This is the age of government regulation. Businesses pay millions of dollars each year to comply with ever-increasing regulatory requirements intended to avoid catastrophic loss to persons and property. While corporate America underwrites the lion’s share of the cost associated with enhanced safety, the benefits are realized primarily by consumers, politicians and insurers. Yes, insurers. A dollar spent on preventing loss is a dollar saved by insurance companies.
Historically, the economic realities of this inverse moral hazard were addressed in ocean marine insurance policies by the “sue and labor” clause. If, for example, a ship owner repaired a breach in a vessel’s hull thereby preventing the loss of the ship and cargo, the cost of repairing the hull would be reimbursed under a “sue and labor” clause. While the earliest “sue and labor” provisions date back as early as the seventeenth century, most modern commercial property policies have a “sue and labor” equivalent—compelling the insured, in the case of actual or imminent loss or damage, to “sue, labor and travel for, in and about the defense, safeguard and recovery of the property insured,” with the insurer and insured liable for the costs according to their interest.
Can the “sue and labor” clause found in today’s commercial property policies offset the cost to policyholders of meeting government regulations designed to prevent loss of insured property? A case in point: in May, the Department of Transportation (“DOT”) announced a final rule “to strengthen safe transportation of flammable liquids by rail.” The rule creates (1) new tank car requirements (along with a retrofitting schedule for older tank cars); and (2) new braking standards. By its terms, the regulation was issued in response to train accidents involving substantial property damage and personal injury. According to the DOT, the rule is expressly intended to reduce the likelihood of train accidents and mitigate the consequences of such accidents.1 Early estimates suggest that compliance with the braking standards alone will cost up to $10,000 per rail car.2
The expenses to be paid by tank car owners and rail carriers to satisfy these enhanced standards meet the letter of the traditional “sue and labor” clause. Such expenses are incurred, not to avoid liability, but to preserve insured property and mitigate loss and damage. The mandate from regulators is in response to actual damage to property and what has been characterized as an “imminent hazard to the safe transportation of hazardous materials.”3 And in the event of a future accident, the safeguards purchased through compliance will undoubtedly reduce insured property damage and business interruption.
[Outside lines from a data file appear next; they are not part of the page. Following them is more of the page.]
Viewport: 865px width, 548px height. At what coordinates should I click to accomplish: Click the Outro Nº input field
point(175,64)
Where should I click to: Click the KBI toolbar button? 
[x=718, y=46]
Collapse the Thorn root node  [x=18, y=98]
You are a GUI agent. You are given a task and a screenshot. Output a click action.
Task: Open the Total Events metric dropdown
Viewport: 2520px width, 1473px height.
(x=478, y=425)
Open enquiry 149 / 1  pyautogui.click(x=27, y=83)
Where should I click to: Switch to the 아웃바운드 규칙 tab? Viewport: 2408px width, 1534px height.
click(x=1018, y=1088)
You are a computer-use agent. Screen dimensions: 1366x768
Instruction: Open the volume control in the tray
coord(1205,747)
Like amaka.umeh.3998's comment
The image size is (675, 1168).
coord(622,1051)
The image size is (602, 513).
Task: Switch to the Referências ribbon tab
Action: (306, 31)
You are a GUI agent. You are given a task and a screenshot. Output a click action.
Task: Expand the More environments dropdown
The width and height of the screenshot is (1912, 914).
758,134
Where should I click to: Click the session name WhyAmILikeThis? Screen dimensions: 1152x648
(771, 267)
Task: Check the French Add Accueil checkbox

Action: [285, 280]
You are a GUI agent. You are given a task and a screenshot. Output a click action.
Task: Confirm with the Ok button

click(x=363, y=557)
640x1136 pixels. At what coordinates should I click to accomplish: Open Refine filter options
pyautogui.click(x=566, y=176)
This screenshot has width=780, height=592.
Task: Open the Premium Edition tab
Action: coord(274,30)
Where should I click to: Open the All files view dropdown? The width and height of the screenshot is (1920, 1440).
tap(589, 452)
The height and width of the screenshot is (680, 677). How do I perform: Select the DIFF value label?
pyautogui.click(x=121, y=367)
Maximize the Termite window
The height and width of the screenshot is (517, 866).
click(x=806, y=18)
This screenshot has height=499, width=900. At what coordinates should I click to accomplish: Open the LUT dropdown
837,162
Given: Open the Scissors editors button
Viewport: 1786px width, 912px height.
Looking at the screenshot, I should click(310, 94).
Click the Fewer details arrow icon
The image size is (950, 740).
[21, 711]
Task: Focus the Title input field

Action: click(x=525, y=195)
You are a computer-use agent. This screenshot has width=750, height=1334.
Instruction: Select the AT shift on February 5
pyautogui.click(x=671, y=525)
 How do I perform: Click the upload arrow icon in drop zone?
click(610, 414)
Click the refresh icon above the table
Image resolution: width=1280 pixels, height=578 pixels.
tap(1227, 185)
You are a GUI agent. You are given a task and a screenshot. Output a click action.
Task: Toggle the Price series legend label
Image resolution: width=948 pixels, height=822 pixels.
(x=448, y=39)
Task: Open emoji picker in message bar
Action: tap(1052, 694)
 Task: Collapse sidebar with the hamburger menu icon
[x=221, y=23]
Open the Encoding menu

Other examples of costly regulatory mandates abound. As recently as last week, the U.S. Food and Drug Administration urged companies to begin now to prepare for new regulations to be issued pursuant to the Food Safety Modernization Act.4 Compliance with these regulations—aimed at improving sanitary transportation of human and animal food—will be expensive and, like the recent rail-safety rule, will prevent insured damage to inventories and loss of business income.
At the turn of this century, some policyholders attempted to test the boundaries of the “sue and labor” clause in another context—Y2K preparedness. A series of high-profile lawsuits were filed seeking to recover the tens of millions of dollars spent to avoid the catastrophes feared when the calendar turned to a new millennium. Among the hundreds of claims made, some were denied on technical grounds. Many were rejected on grounds that the damage prevented was excluded as caused by an “inherent vice.”5 Other claims settled. But, unlike the Y2K claims of 1999, much of today’s compliance costs are not incurred to correct an uninsured defect in design or construction. No insurer could credibly argue, for example, that first-party loss and damage to insured property from a rail car disaster involving the transportation of flammable liquids is excluded or uninsured.
While each policy and each claim is unique, “sue and labor” coverage may in fact provide a means for corporate policyholders to recover costs incurred to comply with regulations that prevent otherwise insured property damage and business interruption. “The purpose of the sue and labor clause is to reimburse the insured for those expenditures which are made primarily for the benefit of the insurer to reduce or eliminate a covered loss.”6 Corporate policyholders should not forego the opportunity to recover regulatory compliance costs that serve this purpose.